In an interview to CFA (credit: http://greenbackd.com), Thomas Howard makes the astonishing revelation that he makes investment decisions without even knowing the name of the stock or what the company does. He says that knowing the name of the stock and its business creates “emotional problems” which come in the way of making rational investment decisions.
Thomas Howard buys a stock if it meets five parameters:
(i) Dividends: Howard calls dividends a “powerful signal” that the company will have earnings in the foreseeable future;
(ii) Analyst earnings estimates: This is the second opinion used to back up the first (dividends) that there will be future earnings;
(iii) Debt: Surprisingly, Howard says that he likes companies “with as much debt as possible” and that he is “thrilled” with companies which have a negative net worth. His logic is that if the lender has advanced so much money, he must be convinced about the future earnings of the company. He adds that investors commit a “behavioural mistake” by overreacting to debt and running away from high debt companies. “I’m harnessing these behavioral mistakes” he says;
(iv) & (v): Price-to-sales ratio and a minimum sales threshold.

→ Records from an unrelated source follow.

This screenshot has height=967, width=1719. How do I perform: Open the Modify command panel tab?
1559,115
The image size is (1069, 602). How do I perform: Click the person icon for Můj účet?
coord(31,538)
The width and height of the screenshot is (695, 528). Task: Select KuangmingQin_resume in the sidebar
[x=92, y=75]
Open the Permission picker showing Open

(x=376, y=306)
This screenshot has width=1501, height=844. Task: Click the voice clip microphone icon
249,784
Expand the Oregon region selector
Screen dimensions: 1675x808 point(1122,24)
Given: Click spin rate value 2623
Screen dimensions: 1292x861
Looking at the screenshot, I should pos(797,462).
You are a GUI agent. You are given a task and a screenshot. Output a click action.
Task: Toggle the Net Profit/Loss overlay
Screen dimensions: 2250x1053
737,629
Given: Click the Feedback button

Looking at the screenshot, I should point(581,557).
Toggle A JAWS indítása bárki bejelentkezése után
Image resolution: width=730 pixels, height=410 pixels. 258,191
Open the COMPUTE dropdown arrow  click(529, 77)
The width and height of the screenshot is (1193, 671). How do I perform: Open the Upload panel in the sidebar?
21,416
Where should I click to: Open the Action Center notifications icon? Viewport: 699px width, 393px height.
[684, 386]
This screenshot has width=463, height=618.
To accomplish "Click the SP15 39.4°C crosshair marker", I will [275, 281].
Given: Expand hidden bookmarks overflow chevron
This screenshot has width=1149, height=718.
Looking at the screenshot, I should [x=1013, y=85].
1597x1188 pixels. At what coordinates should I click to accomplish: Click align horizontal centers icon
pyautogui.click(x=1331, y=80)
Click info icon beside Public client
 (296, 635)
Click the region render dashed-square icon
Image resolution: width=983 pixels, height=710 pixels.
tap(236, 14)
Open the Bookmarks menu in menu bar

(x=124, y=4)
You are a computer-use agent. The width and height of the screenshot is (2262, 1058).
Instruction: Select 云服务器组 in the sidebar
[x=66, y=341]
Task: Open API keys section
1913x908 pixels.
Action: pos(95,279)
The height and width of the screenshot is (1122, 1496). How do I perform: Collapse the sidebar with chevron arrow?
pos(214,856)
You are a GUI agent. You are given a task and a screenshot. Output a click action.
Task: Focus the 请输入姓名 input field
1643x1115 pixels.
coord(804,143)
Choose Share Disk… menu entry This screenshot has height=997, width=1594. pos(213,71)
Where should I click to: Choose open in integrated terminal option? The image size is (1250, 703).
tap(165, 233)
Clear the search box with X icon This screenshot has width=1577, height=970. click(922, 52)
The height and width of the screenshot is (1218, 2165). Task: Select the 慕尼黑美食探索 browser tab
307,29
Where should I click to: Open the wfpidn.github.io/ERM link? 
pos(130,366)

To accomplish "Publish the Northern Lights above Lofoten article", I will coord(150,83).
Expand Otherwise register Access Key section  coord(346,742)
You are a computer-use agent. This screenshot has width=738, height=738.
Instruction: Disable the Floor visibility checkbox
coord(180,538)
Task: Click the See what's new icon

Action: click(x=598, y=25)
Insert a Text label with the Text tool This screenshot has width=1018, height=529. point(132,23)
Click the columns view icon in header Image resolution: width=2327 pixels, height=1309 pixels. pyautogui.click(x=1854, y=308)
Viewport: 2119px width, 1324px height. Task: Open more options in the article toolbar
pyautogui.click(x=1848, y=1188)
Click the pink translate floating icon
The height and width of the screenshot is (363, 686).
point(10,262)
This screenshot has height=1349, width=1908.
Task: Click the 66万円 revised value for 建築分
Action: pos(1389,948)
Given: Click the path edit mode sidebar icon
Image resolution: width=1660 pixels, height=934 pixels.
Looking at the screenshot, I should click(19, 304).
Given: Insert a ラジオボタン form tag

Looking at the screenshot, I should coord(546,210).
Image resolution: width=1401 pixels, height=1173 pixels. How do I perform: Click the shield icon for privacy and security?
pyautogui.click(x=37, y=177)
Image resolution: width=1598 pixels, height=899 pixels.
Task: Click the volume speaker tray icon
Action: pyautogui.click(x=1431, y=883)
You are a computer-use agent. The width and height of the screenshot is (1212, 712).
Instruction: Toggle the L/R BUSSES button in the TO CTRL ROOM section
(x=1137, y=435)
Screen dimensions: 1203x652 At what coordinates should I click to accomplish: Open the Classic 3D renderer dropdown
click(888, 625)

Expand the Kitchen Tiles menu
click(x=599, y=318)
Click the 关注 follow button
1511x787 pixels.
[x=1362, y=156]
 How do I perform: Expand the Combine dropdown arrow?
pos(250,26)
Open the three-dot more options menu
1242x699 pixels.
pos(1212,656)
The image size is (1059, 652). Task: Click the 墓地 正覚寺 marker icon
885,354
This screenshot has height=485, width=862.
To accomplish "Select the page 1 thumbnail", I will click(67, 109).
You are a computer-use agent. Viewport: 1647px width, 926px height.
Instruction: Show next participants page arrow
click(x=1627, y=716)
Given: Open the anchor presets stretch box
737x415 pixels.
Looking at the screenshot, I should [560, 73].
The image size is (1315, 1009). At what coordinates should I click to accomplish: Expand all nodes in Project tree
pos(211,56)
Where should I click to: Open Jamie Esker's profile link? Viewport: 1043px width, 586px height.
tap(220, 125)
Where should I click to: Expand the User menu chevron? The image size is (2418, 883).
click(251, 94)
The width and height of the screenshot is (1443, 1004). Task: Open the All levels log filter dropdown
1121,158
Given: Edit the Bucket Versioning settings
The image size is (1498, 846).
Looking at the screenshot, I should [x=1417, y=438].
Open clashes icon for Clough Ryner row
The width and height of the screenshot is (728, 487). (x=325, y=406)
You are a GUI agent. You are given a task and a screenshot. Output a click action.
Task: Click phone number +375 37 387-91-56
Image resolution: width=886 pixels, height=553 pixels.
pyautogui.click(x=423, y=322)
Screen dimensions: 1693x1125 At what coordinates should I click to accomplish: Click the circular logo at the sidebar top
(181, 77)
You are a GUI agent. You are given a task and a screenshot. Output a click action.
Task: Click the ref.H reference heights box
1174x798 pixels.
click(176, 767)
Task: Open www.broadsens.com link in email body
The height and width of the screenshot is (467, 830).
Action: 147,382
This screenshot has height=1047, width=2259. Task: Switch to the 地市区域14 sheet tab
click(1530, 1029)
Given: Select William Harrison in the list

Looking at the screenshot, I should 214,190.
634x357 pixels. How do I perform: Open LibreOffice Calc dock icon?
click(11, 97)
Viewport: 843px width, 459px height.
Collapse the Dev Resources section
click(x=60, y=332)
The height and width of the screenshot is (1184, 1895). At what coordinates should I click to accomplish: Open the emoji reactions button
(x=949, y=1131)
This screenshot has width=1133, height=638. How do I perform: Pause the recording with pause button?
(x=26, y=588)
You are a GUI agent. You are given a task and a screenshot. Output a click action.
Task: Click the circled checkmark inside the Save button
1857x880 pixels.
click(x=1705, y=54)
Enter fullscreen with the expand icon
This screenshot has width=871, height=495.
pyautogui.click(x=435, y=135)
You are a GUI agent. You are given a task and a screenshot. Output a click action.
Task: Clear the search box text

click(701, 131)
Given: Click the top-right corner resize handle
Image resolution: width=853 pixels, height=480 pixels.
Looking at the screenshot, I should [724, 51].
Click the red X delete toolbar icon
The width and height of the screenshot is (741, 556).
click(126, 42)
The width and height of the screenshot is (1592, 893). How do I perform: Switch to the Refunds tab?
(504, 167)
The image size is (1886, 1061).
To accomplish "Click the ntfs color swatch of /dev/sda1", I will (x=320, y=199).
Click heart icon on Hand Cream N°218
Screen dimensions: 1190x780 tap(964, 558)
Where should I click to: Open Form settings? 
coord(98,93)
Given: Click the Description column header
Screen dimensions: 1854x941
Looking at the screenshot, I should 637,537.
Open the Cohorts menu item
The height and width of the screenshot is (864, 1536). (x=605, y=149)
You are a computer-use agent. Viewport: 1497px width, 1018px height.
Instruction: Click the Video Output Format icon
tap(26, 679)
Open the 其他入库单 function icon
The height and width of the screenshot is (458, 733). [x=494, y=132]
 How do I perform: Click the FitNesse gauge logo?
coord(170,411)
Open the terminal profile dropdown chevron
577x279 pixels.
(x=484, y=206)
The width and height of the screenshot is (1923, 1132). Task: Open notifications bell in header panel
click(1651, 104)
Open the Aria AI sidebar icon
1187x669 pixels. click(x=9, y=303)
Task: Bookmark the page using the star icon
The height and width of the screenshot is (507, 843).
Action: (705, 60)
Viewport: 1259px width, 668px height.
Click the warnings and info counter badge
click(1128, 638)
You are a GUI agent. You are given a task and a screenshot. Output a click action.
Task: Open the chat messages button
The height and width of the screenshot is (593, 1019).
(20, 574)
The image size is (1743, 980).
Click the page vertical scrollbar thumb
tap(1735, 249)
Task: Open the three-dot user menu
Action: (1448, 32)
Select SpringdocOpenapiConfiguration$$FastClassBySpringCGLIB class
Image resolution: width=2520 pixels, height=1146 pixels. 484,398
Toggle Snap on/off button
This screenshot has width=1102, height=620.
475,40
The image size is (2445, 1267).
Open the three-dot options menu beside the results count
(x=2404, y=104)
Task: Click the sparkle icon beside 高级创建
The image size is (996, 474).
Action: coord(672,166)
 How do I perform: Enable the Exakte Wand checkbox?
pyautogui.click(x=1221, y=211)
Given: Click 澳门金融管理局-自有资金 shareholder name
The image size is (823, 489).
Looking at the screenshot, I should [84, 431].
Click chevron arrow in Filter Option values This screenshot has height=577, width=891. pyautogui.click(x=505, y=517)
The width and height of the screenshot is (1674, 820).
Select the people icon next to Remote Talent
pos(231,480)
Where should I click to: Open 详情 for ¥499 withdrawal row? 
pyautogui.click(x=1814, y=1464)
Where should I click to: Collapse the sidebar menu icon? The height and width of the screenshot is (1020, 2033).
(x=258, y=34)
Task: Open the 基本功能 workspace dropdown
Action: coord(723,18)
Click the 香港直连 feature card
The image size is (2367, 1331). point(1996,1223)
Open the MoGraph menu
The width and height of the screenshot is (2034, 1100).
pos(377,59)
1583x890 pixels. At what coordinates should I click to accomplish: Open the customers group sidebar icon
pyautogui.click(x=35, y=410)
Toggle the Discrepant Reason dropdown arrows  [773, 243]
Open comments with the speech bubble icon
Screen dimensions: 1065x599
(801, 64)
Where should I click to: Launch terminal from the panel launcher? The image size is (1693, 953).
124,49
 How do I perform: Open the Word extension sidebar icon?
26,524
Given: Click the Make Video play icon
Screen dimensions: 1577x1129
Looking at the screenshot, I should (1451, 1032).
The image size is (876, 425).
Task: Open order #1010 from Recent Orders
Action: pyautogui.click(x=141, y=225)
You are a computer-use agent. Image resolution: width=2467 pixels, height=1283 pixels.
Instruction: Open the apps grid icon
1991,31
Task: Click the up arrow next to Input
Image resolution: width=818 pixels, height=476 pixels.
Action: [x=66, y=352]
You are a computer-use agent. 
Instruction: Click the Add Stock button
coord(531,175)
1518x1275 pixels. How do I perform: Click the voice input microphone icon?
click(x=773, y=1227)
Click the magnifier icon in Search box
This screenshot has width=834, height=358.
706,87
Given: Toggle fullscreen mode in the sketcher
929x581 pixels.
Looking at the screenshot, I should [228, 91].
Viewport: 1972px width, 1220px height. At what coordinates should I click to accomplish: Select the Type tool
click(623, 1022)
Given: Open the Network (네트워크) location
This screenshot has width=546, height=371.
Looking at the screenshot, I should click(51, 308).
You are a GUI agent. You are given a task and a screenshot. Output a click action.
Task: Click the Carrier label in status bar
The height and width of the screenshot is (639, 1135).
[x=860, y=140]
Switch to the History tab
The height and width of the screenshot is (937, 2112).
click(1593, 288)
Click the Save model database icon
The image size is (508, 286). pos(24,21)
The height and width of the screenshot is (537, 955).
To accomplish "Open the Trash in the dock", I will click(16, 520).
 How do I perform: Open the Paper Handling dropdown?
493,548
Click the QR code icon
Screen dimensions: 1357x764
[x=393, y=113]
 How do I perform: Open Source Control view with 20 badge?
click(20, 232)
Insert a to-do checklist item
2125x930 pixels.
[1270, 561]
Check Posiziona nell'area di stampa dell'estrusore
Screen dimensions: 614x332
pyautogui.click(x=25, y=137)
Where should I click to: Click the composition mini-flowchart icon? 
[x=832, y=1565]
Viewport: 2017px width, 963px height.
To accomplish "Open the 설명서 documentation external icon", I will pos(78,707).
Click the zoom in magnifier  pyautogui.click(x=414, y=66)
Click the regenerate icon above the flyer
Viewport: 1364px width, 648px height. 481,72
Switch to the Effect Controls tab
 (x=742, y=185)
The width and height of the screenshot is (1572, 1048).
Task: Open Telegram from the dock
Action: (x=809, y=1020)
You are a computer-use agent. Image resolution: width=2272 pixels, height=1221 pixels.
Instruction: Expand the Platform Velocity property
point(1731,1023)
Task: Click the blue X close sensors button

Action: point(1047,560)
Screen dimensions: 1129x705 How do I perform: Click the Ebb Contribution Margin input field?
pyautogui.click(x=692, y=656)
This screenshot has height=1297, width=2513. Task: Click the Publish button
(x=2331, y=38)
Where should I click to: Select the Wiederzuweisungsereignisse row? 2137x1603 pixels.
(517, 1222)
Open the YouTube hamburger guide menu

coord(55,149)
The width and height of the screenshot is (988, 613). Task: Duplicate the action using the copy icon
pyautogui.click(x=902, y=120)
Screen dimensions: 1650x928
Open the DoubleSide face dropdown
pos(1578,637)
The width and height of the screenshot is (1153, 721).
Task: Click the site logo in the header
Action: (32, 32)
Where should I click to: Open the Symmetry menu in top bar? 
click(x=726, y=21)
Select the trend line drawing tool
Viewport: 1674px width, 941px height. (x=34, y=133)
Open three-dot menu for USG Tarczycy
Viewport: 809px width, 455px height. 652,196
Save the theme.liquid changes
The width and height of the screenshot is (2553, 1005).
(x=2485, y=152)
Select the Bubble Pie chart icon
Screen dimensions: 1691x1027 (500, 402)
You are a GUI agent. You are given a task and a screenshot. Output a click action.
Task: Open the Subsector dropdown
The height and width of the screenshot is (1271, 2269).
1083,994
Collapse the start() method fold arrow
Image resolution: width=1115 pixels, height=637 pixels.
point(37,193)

Interestingly, apart from not knowing the name of the company or its operations, Howard also pays no attention to any news (whether about the markets or about specific companies). He says that if you listen to news, you become prone to “availability bias” and that it “dominates your thinking”. You then make your investment decision based on the news and the information available. You react in an “emotional” way and not in an objective/ rational way.
Howard calls his method “ruthlessly driving emotion out of the decision process”. “As ruthlessly as I can, I drive everything out of the decision process that is emotionally driven and has nothing to do with my investment process”.
The other point that Howard makes is that in his method of stock picking, one can “never make an investment mistake” in the sense that at the time the decision was made, it was the best decision one could make. The fact that a stock pick may not work out is not a “mistake” but a decision that just did not work out.
There is merit in Thomas Howard’s theory that we should not make investment decisions on an “emotional” basis and that we should not be swayed by the constant deluge of news and information. However, the proposition that one should invest without knowing the business and the management of the company is too much to swallow. Also, the argument that a highly indebted company reflects the confidence of the lenders in the future earnings of the company is somewhat detached from reality.